Your response should consist solely of the lines from the one containing "Instruction: Click the WhatsApp share icon" through the end of the data, copied exactly.

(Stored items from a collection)
_ _ _ _

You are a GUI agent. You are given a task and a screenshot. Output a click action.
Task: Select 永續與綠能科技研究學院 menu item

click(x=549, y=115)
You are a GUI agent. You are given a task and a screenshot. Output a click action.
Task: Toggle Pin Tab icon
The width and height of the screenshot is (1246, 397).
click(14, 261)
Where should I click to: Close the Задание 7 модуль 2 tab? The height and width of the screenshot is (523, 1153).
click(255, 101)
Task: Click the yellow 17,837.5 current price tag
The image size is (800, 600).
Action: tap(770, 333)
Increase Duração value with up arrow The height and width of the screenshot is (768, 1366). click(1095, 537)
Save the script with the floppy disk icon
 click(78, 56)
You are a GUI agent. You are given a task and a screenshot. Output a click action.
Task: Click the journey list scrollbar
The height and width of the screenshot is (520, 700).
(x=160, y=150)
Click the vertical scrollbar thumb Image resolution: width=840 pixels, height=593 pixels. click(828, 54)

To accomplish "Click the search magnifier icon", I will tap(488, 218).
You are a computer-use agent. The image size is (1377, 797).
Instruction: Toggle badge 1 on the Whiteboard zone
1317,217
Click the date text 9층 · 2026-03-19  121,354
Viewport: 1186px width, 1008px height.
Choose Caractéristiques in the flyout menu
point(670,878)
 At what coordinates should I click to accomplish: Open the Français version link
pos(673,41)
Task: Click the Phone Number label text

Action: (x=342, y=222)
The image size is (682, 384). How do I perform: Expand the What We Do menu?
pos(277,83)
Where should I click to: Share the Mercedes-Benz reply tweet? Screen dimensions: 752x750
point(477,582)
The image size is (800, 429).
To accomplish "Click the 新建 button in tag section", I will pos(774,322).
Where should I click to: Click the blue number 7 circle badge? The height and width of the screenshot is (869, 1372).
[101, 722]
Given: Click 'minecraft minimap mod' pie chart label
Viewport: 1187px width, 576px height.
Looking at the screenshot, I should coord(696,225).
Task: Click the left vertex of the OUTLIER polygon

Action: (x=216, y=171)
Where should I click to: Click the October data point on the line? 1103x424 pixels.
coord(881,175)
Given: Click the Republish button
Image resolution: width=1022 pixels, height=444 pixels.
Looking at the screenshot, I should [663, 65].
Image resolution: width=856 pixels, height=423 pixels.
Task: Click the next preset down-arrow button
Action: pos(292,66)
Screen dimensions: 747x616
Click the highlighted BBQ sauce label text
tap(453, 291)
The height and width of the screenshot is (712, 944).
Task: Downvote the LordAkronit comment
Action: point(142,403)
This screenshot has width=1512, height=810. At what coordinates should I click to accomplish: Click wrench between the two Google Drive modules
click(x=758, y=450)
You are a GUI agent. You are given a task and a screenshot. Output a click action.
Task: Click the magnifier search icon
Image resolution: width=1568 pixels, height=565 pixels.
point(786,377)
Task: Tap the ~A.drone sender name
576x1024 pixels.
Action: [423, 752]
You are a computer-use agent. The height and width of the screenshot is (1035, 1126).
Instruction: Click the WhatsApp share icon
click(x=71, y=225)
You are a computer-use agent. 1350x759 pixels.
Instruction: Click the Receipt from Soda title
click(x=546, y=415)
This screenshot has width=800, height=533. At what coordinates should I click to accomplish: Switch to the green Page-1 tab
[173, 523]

_ _ _ _

== TASK ANSWER ==
Instruction: Click the WhatsApp share icon
click(x=71, y=225)
You are a computer-use agent. 1350x759 pixels.
Instruction: Click the Receipt from Soda title
click(x=546, y=415)
This screenshot has width=800, height=533. At what coordinates should I click to accomplish: Switch to the green Page-1 tab
[173, 523]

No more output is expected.